TASK INPUTS:
——————————

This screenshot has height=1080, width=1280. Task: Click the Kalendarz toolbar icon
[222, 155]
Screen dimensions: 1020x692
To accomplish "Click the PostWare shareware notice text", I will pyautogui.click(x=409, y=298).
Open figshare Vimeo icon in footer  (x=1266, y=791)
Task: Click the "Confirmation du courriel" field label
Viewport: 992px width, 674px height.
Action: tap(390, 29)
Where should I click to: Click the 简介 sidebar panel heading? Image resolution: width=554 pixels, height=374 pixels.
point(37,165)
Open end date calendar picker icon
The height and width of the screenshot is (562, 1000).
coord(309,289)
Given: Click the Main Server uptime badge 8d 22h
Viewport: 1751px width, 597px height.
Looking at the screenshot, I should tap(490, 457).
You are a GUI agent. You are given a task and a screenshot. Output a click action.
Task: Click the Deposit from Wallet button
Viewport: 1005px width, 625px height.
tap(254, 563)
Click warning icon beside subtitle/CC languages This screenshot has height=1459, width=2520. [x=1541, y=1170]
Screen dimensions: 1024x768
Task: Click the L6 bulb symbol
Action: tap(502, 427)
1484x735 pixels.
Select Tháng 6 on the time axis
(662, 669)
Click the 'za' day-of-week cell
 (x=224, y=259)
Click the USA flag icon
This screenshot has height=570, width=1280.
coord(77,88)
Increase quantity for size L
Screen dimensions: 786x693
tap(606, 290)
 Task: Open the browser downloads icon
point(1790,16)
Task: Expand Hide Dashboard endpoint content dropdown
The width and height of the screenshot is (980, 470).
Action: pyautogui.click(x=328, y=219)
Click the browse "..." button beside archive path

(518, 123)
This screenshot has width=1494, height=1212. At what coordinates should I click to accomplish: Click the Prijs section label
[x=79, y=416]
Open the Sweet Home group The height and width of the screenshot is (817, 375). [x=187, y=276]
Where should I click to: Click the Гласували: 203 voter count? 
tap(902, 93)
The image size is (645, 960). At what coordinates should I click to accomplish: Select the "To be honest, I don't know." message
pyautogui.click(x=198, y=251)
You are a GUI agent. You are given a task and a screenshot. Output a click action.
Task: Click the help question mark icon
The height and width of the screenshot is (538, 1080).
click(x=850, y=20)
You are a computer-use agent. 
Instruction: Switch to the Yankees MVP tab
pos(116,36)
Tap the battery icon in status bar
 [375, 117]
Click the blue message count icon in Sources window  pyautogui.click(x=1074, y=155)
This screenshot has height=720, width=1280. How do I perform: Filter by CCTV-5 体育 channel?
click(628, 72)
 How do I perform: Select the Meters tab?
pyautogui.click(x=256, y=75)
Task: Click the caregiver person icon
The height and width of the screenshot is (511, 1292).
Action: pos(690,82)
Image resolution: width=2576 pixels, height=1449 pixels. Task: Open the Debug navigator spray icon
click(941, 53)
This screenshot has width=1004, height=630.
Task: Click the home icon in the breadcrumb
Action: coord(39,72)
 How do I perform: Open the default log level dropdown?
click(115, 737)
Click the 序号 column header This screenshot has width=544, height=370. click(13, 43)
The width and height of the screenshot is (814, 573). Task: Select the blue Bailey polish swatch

——————————

CHALLENGE:
Count how many of the rows above contain the word "Open", and reply with only that number.

ANSWER FOR THIS EXERCISE:
6